> _ASSIGNMENT_
Beginning at the line that contains "Task: Click the Refresh page icon", repeat each line exactly through the last one of the records below, and leave out the pictures.

> _EXTRACTED INFORMATION_
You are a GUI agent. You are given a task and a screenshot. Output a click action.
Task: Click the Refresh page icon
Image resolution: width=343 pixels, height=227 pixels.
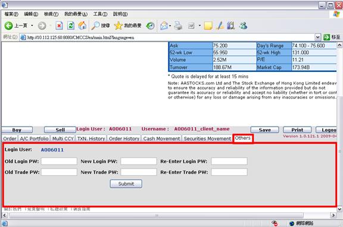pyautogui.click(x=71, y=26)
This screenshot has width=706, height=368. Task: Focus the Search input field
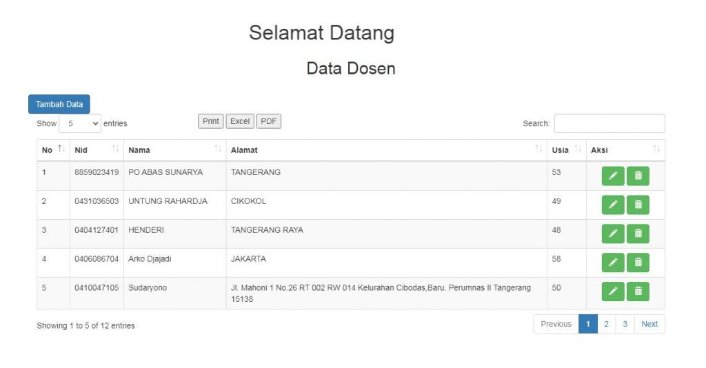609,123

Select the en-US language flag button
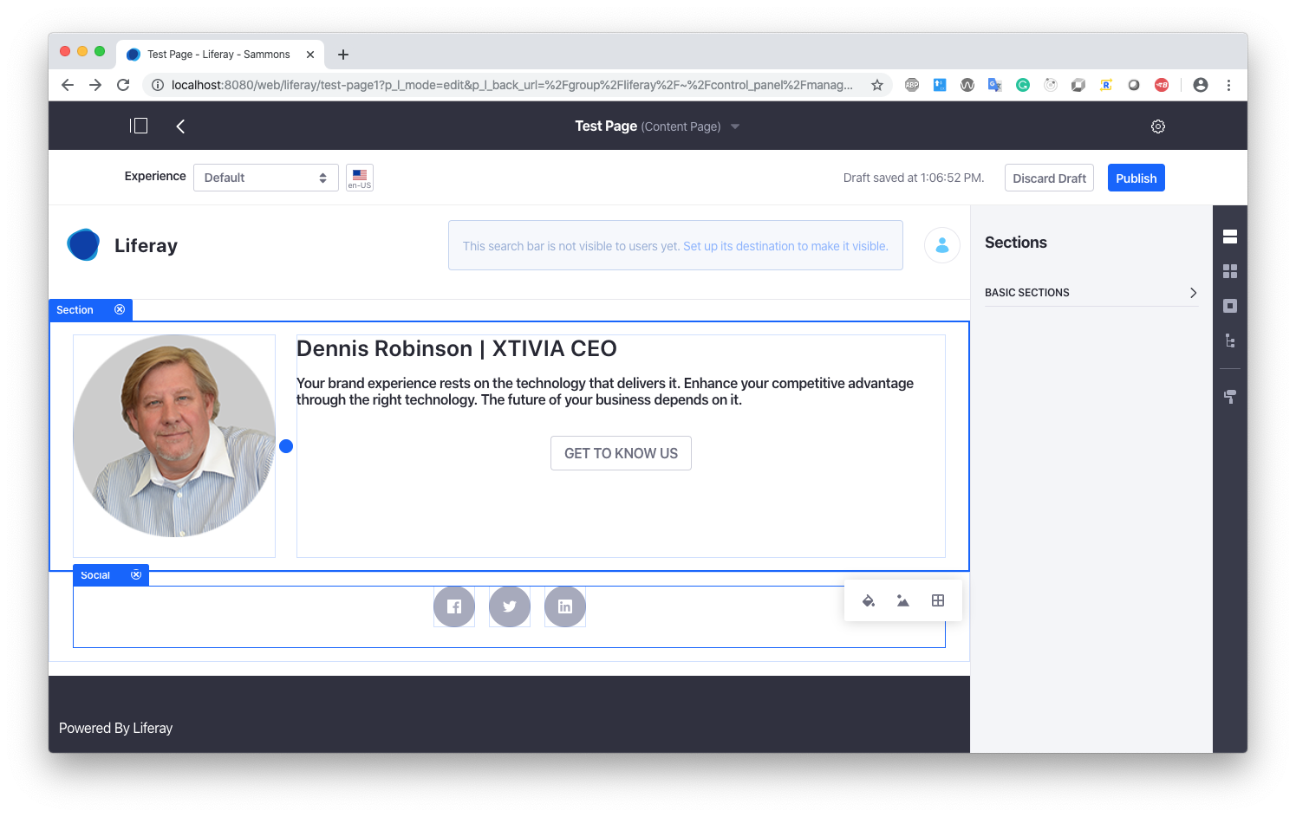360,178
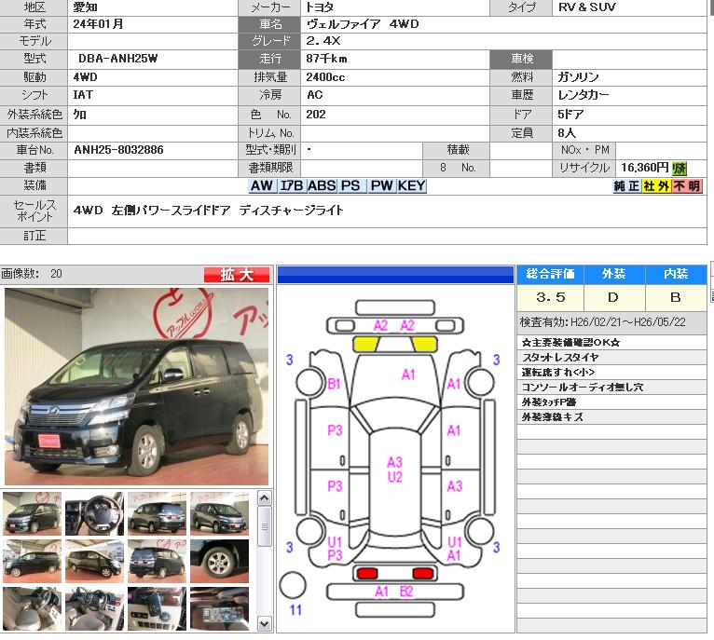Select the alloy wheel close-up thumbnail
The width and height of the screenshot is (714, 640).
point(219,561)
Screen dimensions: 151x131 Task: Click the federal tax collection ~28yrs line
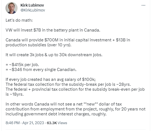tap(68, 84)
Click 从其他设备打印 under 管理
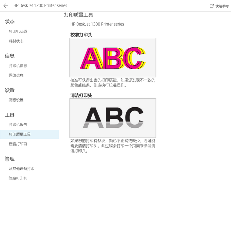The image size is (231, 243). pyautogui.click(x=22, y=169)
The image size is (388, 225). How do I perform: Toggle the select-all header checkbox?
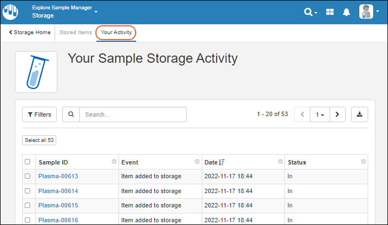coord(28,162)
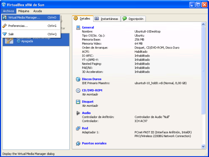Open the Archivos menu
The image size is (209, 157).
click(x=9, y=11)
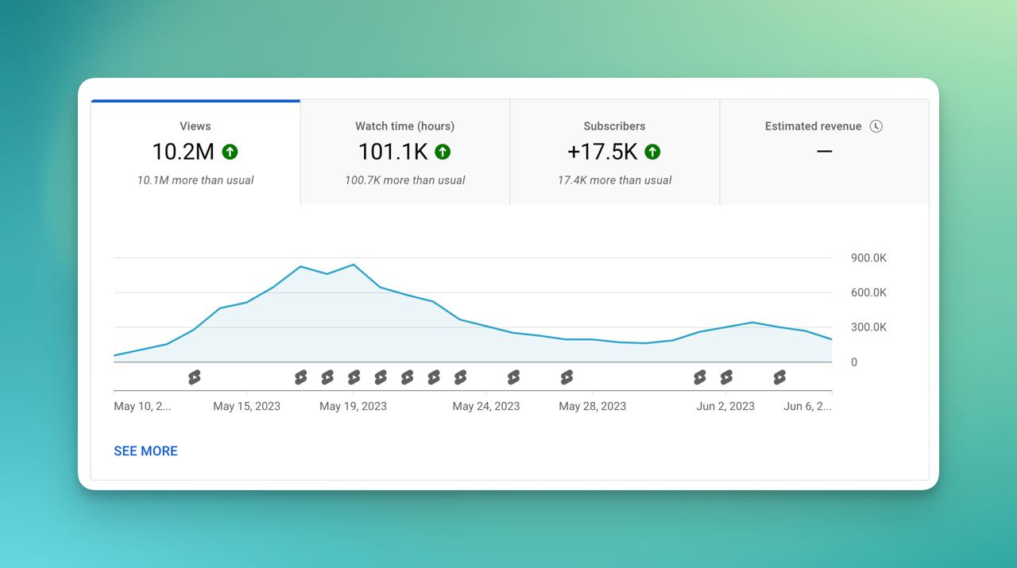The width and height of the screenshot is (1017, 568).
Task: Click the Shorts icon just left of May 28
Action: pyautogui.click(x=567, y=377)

> _REPLY_
Task: Click the Refresh page icon
Image resolution: width=343 pixels, height=227 pixels.
pyautogui.click(x=71, y=26)
This screenshot has width=706, height=368. Task: Focus the Search input field
609,123

Select the en-US language flag button
360,178
Select the alloy wheel close-up thumbnail
The width and height of the screenshot is (714, 640).
point(219,561)
Screen dimensions: 151x131 Task: Click the federal tax collection ~28yrs line
tap(68, 84)
Click 从其他设备打印 under 管理
The image size is (231, 243). pyautogui.click(x=22, y=169)
The image size is (388, 225). How do I perform: Toggle the select-all header checkbox?
coord(28,162)
Open the Archivos menu
The image size is (209, 157).
click(x=9, y=11)
The width and height of the screenshot is (1017, 568).
Task: Click the Shorts icon just left of May 28
Action: pyautogui.click(x=567, y=377)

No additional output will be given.